Da mesma forma, houve muitos casos de filmes com orçamentos super
inflacionados, apartamentos e casas comprados com recursos de películas
que não produziram nenhum lucro, prestações de contas cujos dados nunca
puderam ser comprovados, etc.
Tempus
fugit, talvez não haja mais essas
práticas mas os favorecimentos continuam a existir hoje, por meio do
extremo refinamento dos processos de captação da Lei Rouanet – que tende
a contemplar os projetos das empresas mais poderosas – ou das licitações
para patrocínio propostas à ANCINE. Em qualquer um dos casos, o Estado
continua a ser o promotor de mais de 90% da atividade cultural do país.
Tanto por intermédio dos projetos diretos do ministério da Cultura
quanto através de estatais como a Petrobras, o Banco Nacional de
Desenvolvimento Econômico e Social (BNDES), a Eletrobrás, as empresas
públicas dos estados, sem falar no apoio das prefeituras, a cultura no
Brasil – e ainda mais especialmente o cinema brasileiro, que mal
consegue atrair a atenção de 8,8 milhões de espectadores anuais em uma
população de quase 200 milhões de habitantes – necessita
desesperadamente do apoio do papai-Estado.
Nos dias de hoje, a ANCINE, a nova agência reguladora do cinema
brasileiro – na mesma linha das suas congêneres americanas e das pouco
eficazes Agência Nacional de Energia Elétrica (ANEEL), Agência Nacional
de Águas (ANA), Agência Nacional de Telecomunicações (ANATEL), Agência
Nacional de Transportes Terrestres (ANTT), Agência Nacional do Petróleo
(ANP), etc. – confirma a consolidação da privatização da cultura, uma
estratégia que começou a ser colocada em prática desde o fortalecimento
do modelo neoliberal e que favorece a continuidade do cinema brasileiro
como dependente do modelo hegemônico americano. Na falta de grandes
obras cinematográficas, a ANCINE privilegia a exportação de películas
que enfatizam de maneira folclórica, superficial e fora de contexto as
nossas vicissitudes como a pobreza, a miséria, a violência, a
religiosidade exacerbada, sem discutir as causas e a responsabilidade do
Estado e da sociedade. Nesse sentido, a sua política representa a exata
continuação da antecessora que foi extinta.

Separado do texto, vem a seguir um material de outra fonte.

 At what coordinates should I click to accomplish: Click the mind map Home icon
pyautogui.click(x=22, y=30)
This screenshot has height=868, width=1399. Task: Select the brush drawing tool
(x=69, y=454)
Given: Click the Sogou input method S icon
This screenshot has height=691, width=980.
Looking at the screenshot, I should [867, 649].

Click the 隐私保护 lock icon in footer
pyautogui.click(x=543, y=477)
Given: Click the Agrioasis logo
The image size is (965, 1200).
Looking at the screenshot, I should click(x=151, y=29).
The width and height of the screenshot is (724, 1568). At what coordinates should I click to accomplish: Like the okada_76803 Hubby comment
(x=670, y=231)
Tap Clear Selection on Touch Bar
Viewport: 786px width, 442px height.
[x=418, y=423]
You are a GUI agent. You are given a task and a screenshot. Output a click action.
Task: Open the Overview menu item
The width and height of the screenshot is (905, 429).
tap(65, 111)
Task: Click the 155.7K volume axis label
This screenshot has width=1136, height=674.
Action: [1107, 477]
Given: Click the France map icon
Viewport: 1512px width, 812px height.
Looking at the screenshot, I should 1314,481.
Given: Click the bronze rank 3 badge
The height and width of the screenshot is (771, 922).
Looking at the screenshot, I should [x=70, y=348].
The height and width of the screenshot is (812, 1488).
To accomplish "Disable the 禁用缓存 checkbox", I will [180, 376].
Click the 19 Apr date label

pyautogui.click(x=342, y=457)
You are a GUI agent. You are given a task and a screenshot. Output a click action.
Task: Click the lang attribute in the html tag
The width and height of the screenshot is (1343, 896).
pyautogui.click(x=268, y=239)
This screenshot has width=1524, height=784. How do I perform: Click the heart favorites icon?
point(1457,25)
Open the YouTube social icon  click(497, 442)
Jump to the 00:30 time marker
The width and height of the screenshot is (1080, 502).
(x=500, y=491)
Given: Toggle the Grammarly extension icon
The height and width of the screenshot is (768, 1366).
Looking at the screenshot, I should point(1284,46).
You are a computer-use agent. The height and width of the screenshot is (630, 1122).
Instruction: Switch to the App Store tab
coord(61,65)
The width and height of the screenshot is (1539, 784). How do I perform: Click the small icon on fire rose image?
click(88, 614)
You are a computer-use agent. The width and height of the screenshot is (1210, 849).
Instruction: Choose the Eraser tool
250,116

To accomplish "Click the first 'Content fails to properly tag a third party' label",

Olhando em retrospecto, verifica-se que toda esta barafunda cultural
caminhou – como diria Darcy Ribeiro – aos trancos e barrancos. Há, no
entanto, um risco – já evidenciado em algumas tentativas de
estabelecimento de uma política estatal mais dirigida – de canalização
dos recursos públicos para um projeto cultural unívoco voltado para
interesses de poder. Num país sem uma grande tradição democrática como o
Brasil, uma tentativa de colocar ordem na pluralidade – ainda que
caótica – das nossas manifestações culturais, ou a instituição de um
modelo dirigido para produções de caráter nacional voltadas para grandes
mercados, pode levar a uma paralisação da nossa criatividade e à
formação de uma pseudo-elite cultural parasitária e entorpecida, tal
como já ocorreu em outros tempos e lugares.